We congratulate all the citizens of Karaganda on our birthday!
Today our beloved city celebrates 88 years! One more page of history has turned over – it is a period of hard work and achievements of our citizens. The city of Karaganda lives an active life. The image of the city is changing. New houses, new stores, hairdresser’s, clinics, workshops are constantly appearing on the map of the city. The industrial potential of the city is reviving.
We are rightly proud of our city – its glorious history and traditions, modern achievements and main wealth – hardworking, talented and friendly people.
Back in the 19th century there was nothing on the site of the city. There is a legend that in 1833, a shepherd boy Appak Bayzhanov found coal. At the end of the 19th century, first Russian merchants, then French and English businessmen began to mine the coal. The mines worked in the villages Bolshaya Mikhailovka, Tikhonovka, Zelenaya Balka and Novouzenka.
In 1931 a mining settlement Karaganda was transformed into a workers settlement, and in 1934 into the city.
In 1930 was resumed active coal mining and construction of temporary dwellings such as earthen huts for exiled (dispossessed) of the USSR citizens and their families. Then the settlements of Maikuduk, Novaya Tikhonovka and Prishakhtinsky were built, where the bulk of the newly arrived workers and specialists settled. The population also grew significantly in the old settlements.
In 1930 was resumed active coal mining and construction of temporary housing type of earthen huts for exiled (dispossessed) of the USSR citizens and their families. Then the settlements of Maikuduk, Novaya Tikhonovka and Prishakhtinsky were built, where the bulk of the newly arrived workers and specialists settled. The population also grew significantly in the old settlements.
March 20, 1931 KazCEC decided to establish the Working Council of Karaganda with the independent budget, directly subordinate to the KazCEC. Its center was in the village of Bolshaya Mikhailovka, which later joined the city. In 1931 the miners’ settlement Karaganda was transformed into a workers’ settlement, and in 1934 into the town.
Throughout its history Karaganda was being built up systematically and orderly, in accordance with the general plan and projects of Karagandagiproshakht and other institutions. Well-trained architects and designers worked on the projects.

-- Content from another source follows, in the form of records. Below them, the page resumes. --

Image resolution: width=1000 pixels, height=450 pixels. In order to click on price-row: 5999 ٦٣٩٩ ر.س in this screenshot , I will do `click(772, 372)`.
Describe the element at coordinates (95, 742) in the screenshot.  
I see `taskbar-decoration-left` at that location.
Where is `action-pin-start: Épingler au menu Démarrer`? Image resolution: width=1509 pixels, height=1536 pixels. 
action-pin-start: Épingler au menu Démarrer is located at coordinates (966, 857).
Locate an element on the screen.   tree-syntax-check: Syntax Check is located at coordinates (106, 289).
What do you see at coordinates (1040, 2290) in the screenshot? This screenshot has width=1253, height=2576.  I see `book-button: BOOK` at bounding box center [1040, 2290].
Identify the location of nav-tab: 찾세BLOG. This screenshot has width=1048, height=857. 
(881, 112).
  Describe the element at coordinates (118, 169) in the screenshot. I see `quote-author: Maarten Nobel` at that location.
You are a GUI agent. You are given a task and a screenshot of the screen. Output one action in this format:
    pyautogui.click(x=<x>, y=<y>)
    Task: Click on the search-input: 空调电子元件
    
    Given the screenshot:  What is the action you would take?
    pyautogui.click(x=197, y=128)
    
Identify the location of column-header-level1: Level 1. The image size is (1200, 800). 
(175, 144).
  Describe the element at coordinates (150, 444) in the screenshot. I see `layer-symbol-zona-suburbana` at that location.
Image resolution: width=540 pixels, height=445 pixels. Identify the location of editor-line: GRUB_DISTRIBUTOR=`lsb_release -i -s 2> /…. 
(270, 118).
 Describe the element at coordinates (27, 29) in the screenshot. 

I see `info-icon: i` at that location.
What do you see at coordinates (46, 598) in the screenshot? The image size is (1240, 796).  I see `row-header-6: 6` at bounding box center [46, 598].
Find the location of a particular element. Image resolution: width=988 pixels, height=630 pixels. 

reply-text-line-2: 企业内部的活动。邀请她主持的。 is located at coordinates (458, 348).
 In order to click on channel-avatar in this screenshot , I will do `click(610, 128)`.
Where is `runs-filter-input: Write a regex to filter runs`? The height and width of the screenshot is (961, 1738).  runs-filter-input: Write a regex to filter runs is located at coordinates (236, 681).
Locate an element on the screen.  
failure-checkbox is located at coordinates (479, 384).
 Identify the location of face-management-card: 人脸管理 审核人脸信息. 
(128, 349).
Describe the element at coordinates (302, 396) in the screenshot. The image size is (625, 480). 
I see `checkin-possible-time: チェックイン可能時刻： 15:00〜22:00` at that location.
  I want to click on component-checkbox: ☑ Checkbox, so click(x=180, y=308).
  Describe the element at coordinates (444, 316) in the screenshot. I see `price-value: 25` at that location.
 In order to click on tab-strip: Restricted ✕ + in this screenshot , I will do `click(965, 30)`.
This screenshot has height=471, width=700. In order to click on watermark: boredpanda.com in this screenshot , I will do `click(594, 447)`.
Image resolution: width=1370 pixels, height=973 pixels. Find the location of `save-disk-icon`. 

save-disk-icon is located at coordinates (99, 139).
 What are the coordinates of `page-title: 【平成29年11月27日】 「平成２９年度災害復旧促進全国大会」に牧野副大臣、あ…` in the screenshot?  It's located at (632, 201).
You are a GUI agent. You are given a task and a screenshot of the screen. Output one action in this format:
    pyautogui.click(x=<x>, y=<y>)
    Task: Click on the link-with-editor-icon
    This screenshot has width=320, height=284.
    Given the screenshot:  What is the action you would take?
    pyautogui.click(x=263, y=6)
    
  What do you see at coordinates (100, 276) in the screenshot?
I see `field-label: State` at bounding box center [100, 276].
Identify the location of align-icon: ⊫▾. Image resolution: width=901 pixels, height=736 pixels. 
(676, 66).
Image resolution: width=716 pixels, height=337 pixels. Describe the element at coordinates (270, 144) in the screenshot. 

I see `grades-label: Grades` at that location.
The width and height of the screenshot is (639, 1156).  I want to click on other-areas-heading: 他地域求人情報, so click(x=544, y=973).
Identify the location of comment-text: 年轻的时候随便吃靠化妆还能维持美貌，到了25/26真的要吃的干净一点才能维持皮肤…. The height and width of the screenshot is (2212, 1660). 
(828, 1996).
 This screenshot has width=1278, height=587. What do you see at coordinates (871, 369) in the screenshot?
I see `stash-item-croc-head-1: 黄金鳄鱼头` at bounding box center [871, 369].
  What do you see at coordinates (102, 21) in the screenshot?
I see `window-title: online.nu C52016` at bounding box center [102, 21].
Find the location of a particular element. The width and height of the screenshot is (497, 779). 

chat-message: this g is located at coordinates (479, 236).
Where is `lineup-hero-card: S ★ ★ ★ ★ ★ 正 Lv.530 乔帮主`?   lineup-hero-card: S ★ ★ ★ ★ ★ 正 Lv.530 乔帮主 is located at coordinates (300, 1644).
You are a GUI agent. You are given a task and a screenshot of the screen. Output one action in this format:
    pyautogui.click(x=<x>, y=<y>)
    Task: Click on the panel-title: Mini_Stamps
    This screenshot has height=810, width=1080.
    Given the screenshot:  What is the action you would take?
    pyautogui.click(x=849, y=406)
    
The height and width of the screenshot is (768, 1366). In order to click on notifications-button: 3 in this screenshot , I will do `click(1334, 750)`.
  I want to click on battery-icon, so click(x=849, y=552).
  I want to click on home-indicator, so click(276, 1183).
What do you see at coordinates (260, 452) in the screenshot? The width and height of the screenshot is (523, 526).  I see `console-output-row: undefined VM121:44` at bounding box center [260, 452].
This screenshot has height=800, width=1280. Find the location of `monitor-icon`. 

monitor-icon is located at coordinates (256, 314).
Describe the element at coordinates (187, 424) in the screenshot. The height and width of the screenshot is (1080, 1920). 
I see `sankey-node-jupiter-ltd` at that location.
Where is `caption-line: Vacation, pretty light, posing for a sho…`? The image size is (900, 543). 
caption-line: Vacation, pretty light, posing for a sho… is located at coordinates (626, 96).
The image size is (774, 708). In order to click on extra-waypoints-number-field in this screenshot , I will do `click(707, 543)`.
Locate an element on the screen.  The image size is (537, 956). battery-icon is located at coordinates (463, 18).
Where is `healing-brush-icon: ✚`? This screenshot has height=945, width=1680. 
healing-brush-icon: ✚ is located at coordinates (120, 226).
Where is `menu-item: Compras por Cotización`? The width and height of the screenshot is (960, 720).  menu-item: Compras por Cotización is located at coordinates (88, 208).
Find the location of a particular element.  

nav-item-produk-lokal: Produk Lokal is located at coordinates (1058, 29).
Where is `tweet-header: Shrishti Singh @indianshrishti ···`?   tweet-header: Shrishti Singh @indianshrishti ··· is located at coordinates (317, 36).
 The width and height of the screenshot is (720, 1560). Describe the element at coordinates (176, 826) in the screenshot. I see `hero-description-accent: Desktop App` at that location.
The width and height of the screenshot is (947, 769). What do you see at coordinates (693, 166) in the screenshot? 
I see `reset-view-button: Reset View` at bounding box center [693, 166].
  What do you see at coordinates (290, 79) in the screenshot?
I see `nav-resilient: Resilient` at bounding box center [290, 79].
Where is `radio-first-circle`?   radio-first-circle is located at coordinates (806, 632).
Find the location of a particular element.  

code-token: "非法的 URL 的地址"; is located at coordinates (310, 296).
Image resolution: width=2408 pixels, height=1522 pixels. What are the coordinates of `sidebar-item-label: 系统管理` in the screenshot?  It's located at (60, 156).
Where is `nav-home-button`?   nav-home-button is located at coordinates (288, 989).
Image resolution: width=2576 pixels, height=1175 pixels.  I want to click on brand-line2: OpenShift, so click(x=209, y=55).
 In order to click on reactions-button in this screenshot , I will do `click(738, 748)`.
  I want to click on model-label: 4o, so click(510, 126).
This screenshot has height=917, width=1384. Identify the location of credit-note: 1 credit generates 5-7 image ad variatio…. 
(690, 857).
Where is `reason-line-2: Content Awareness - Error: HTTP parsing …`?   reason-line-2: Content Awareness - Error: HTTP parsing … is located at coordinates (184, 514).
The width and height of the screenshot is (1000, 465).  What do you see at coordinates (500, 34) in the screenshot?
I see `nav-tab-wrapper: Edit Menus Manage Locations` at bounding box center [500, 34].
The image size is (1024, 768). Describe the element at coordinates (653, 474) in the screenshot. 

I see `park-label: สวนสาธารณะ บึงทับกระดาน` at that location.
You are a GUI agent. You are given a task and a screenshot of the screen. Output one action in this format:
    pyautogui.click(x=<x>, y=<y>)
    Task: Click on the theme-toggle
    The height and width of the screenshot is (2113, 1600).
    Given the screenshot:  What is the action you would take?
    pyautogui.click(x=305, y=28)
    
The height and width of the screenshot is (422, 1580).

Moscow architects developed the first general plan of the city (1934-1938) under the guidance of Alexander Ivanovich Kuznetsov, the famous architect and urban planner, whose projects were built more than one city in the Soviet Union. The new city was designed for 300 thousand people. The system of public centers in combination with the rectangular organization of traffic arteries and the mutual arrangement of functional zones was successfully solved. The city was supposed to become cozy and “co-sized to a man”.
By the end of the 1960s, the population of Karaganda was already more than 300 thousand. Architects and town planners realized that a new master plan for at least 600 thousand people was needed. The main idea of the new master plan was to create a single city combining the Old and the New. The southeastern district of Karaganda, where intensive construction began, became the place where the modern center of the city was formed.
The 1960s-1970s was a time marked by Soviet urbanism as “panel construction”. One of the advantages of Karaganda over other cities in the Soviet Union is that talented architects, including Stanislav Mordvintsev (an honored architect and winner of the State Prize of the Republic of Kazakhstan),[8] made the panel buildings “twist” and play with color.
In the 1980s, the population of Karaganda was already more than 600 thousand people. The city itself also grew rapidly. New microdistricts appeared which became the “testing ground” for new city-planning ideas. Architects and urban planners managed to create a bright ensemble of different in configuration and number of storeys of houses. At this time, an active construction of cultural monuments and monumental sculptures was taking place. In 1983, a circus was built in Karaganda. This project was criticized by its high cost and pompousness. However, the city authorities insisted and built one of the most magnificent and modern facilities in the republic.
The next decade became for Karaganda, as well as for other cities of Kazakhstan, crisis in all areas of the economy, including the urban development.
With the beginning of the XXI century, construction in the city again boiled up: the main streets that were provided in the first construction plan of the city are restored, residential houses, cultural and administrative buildings are reconstructed, new shopping centers that meet the rules of modern aesthetics are built, new parks are laid down.
The Ethnopark was built to the 10 anniversary of independence of Kazakhstan: in a small area the landscape of the Karaganda region was reproduced.
May 28, 2011 a monument to the famous catchphrase “Where-where? – In Karaganda!”.